In 2018, Nathan got another PSMA-PET scan at Weill Cornell.  “Thankfully, I was PSMA negative.”  But Nathan cautions that the radionuclide treatment he received is “not for the faint of heart.”  The loss of salivary gland function “has not been pleasant.  It encompasses many things.  I can swallow, and I can taste, but I get a tremendous amount of dry mouth.”  A CT scan showed esophagitis – inflammation of his esophagus from lack of salivation, and thyroiditis.  “I have to constantly keep lubrication going.  It has gotten slightly better, and they told me it’s possible that if the treatment didn’t burn off all my salivary glands and there were some cells left, they could possibly regenerate, but it would take a long time.   I think I’ve gotten about 20 percent back over the two years.”  Nathan uses gels in his mouth every night.  “Otherwise, I wake up choking.”  He also uses prescription toothpaste and extra fluoride to protect the enamel on his teeth.

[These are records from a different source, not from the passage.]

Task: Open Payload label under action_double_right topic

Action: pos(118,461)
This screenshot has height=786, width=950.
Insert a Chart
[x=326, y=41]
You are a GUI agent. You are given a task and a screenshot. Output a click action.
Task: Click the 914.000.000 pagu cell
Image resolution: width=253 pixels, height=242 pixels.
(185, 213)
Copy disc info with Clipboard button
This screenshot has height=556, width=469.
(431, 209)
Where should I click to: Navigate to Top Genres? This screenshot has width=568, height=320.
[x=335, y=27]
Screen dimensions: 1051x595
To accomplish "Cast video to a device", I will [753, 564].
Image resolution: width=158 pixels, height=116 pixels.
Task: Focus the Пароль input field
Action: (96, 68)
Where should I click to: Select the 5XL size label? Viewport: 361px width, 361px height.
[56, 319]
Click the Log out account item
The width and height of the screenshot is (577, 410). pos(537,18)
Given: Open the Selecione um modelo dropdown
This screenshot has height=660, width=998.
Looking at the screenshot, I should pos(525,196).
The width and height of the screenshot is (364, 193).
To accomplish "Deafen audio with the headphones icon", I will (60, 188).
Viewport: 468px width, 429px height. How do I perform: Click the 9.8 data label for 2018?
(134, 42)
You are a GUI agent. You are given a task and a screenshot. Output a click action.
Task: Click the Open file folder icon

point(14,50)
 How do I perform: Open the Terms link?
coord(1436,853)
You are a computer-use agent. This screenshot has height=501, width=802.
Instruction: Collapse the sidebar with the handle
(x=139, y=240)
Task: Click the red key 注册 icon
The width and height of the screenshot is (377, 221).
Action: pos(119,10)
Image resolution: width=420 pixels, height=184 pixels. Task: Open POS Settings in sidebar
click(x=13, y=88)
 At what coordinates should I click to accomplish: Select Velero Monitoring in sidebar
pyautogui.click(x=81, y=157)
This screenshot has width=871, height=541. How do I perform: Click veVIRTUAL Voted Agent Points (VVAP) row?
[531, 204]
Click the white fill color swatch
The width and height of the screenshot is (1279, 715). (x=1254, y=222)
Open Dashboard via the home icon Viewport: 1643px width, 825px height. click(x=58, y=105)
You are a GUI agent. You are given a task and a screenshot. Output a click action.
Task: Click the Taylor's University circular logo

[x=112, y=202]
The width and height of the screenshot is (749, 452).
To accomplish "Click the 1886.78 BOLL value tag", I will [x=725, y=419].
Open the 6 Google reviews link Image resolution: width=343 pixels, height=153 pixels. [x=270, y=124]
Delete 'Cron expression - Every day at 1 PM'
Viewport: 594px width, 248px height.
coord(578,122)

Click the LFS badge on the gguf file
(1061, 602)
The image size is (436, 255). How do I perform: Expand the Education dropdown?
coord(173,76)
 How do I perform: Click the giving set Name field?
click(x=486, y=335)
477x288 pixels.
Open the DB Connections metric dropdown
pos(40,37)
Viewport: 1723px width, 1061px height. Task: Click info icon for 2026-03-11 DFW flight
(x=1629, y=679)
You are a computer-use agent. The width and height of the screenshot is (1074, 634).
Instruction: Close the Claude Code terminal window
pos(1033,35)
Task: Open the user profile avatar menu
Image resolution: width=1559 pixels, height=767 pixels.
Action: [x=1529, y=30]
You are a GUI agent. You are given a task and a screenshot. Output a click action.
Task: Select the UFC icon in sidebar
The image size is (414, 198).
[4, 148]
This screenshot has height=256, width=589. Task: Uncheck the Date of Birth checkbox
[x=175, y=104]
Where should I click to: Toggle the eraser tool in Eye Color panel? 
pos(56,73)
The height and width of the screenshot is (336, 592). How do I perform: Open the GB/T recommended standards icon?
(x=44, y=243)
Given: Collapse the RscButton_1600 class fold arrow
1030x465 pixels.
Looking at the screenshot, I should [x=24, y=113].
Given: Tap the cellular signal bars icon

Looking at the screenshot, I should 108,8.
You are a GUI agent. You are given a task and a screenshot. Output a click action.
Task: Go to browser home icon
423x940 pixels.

He is trying to limit scans that will subject his body to more radiation (MRI, for example, has no radiation; CT does).  “Over the last couple months, my creatine level (reflecting kidney function) has slowly increased.   It’s not out of the range of normal, but at the high end.  I’m conscious that these radioligand therapies can produce kidney damage.”

“It’s an amazing age we’re living in,” Nathan says.  “I’m happy to be here, grateful that I was able to kick the can long enough to have gotten this treatment.”  Whenever he sees his oncologist, the conversation ends with the doctor saying, “Grow old.”  And Nathan says:  “I plan to.”

Note:  If you are seeing this as a solo story, click here for more.

 

In addition to the book, I have written much more about prostate cancer on the Prostate Cancer Foundation’s website, pcf.org. The stories I’ve written are under the categories, “Understanding Prostate Cancer,” and “For Patients.”  As Patrick Walsh and I have said for years in our books, Knowledge is power: Saving your life may start with you going to the doctor, and knowing the right questions to ask. I hope all men will put prostate cancer on their radar. Get a baseline PSA blood test in your early 40s, and if you are of African descent, or if cancer and/or prostate cancer runs in your family, you need to be screened regularly for the disease. Many doctors don’t do this, so it’s up to you to ask for it.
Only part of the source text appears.